Which lines in the listing below contain the string "menu" with the same capitalization? Pull each of them out in full.

## Supplied records
──────────

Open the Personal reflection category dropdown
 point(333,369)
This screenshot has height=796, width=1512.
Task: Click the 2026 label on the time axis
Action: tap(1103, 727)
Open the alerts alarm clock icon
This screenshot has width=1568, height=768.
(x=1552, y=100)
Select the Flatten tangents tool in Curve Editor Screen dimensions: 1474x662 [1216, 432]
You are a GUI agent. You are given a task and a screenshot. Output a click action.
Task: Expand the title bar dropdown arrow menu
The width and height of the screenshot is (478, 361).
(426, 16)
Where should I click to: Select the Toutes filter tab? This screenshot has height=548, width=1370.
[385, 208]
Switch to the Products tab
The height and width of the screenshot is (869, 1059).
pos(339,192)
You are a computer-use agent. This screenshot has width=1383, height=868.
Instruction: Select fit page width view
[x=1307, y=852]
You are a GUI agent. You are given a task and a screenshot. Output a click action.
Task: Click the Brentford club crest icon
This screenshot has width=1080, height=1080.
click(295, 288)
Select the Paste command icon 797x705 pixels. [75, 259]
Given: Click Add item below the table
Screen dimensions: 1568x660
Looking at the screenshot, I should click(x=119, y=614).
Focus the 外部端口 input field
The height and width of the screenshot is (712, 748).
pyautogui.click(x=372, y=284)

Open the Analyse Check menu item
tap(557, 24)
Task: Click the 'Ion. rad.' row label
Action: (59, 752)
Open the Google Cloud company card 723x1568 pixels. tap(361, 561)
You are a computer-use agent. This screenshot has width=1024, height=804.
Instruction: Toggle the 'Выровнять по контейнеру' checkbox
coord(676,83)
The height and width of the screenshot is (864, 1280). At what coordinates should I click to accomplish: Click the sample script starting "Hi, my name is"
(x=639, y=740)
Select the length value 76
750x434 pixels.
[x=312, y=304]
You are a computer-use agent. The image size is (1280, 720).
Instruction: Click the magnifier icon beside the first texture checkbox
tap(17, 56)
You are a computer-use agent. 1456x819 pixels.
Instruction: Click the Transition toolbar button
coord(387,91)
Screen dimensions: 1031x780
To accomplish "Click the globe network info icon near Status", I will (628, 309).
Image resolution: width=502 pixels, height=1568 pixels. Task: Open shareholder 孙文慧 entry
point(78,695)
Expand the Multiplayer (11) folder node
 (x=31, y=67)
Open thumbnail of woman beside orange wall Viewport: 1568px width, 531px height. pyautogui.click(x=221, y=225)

──────────

## Answer for the task
Task: Expand the title bar dropdown arrow menu
Open the Analyse Check menu item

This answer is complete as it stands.